Hoy, mientras desayunaba en la barra de un bar, escuchaba la conversación que tenían a mi lado cuatro hombres de mediana edad sobre el “affaire Volkswagen”. Mientras uno de ellos le daba una importancia merecida al tema, otro no tenía una opinión clara, y los otros dos no veían porqué tenían que escandalizarse o preocuparse por algo así, por que unos coches contaminaran más de lo que debían. Lo veían como algo secundario, decían que no se verían estafados si hubieran comprado un modelo de los afectados, que “ahora los coches con los cambios correrán menos y consumirán más” y que “total, porque once millones de coches emitan más contaminantes de la cuenta tampoco nos vamos a enterar”. Literalmente. Que se saltara del tema Volkswagen al del cambio climático había sólo un paso, y se dio. Y como no podía ser de otro modo, las posiciones sobre ese tema venían a ser las mismas que con los coches.

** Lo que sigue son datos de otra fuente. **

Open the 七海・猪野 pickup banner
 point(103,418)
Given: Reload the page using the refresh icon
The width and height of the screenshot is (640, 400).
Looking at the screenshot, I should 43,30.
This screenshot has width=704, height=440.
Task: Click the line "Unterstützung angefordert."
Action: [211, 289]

Los dos hombres menos concienciados no se tomaban el problema en serio, y lo veían simplemente como un “tema meramente de medio ambiente” muy alejado de que ello les pudiera afectar de una manera directa. Tras acabar mi desayuno y con la conversación rondando en mi cabeza, abandoné el bar.

Si analizamos mínimamente el problema del cambio climático podemos darnos cuenta fácilmente de que más que un problema medioambiental es realmente un problema social pero que contiene elementos medioambientales.